Exactly reproduce the lines from the line containing "Click the Ollama account Not connected text" to the end of the data below, inclusive, and nothing else.

======

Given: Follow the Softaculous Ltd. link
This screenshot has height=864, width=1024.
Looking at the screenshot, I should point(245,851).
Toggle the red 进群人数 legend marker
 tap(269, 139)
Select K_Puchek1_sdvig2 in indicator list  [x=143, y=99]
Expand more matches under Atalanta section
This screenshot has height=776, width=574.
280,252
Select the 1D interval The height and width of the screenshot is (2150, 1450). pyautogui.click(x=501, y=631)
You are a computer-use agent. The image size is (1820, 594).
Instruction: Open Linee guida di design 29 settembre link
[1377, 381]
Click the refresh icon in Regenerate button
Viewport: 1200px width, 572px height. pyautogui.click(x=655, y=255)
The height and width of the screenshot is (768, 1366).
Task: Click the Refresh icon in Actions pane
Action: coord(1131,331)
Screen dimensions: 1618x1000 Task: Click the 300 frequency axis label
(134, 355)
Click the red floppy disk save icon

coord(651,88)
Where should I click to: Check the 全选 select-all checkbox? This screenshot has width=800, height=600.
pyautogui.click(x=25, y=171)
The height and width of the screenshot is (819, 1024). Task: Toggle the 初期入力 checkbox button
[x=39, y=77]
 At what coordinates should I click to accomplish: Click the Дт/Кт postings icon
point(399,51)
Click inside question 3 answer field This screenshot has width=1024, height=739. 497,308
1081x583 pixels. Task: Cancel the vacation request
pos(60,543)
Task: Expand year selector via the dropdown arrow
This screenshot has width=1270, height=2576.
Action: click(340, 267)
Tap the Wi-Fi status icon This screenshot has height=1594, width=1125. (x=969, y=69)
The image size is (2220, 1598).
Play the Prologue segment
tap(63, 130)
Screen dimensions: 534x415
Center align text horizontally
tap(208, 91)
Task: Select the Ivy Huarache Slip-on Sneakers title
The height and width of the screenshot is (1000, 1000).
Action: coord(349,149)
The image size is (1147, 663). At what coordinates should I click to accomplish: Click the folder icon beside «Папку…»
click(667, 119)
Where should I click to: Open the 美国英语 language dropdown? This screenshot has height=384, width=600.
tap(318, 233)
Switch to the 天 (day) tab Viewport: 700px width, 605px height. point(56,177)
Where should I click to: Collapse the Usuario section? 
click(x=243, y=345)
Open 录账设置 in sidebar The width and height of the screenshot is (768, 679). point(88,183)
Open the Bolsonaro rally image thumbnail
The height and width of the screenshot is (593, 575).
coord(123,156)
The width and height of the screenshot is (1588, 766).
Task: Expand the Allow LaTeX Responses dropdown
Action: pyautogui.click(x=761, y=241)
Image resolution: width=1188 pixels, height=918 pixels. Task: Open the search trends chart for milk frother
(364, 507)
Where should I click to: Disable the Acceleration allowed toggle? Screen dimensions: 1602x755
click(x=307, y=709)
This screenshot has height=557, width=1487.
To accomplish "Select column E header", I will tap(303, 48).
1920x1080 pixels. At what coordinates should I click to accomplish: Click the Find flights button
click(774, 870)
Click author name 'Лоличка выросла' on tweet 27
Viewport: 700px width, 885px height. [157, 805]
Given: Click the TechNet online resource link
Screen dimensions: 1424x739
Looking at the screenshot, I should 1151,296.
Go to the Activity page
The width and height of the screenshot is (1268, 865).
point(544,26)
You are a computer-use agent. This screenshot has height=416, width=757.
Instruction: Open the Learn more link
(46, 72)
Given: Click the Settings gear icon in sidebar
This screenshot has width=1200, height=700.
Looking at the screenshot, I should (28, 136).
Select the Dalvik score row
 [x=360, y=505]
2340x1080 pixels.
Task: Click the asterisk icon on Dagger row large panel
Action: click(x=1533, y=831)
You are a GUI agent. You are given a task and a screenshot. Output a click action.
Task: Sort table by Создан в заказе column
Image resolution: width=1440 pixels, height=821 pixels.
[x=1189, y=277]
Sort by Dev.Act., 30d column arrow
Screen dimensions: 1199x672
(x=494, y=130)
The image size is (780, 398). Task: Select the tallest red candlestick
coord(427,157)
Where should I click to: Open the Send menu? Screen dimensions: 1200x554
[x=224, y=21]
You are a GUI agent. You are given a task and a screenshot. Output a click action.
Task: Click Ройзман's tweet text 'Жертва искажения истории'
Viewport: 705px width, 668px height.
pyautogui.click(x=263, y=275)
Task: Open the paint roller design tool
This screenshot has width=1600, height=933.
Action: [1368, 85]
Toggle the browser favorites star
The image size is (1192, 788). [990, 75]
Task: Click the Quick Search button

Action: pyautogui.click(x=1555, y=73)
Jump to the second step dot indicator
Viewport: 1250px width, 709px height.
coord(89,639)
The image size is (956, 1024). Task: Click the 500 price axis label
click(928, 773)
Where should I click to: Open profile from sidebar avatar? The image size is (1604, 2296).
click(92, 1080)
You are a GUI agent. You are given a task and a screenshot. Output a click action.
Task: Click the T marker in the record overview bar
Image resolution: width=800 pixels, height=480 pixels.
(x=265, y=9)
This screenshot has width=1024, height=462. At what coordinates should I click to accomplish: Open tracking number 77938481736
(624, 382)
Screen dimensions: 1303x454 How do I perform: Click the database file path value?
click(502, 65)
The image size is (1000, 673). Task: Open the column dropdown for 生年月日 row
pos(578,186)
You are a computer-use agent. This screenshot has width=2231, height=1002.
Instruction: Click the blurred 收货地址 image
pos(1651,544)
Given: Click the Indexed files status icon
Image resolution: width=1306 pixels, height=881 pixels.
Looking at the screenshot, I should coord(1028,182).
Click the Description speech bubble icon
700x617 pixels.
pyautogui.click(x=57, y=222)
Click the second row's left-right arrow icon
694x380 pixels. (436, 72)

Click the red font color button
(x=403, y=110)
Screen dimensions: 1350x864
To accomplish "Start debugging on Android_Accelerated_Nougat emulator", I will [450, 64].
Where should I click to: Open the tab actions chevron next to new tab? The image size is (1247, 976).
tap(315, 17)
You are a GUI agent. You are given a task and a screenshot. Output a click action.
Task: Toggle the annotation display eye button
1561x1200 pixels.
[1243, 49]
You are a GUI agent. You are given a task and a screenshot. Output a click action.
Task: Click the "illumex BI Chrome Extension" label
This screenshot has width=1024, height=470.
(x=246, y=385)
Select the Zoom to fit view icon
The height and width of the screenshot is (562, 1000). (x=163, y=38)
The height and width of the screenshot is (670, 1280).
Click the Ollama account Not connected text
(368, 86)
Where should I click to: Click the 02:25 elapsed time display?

======

Your solution.
Click the Ollama account Not connected text
(368, 86)
Where should I click to: Click the 02:25 elapsed time display?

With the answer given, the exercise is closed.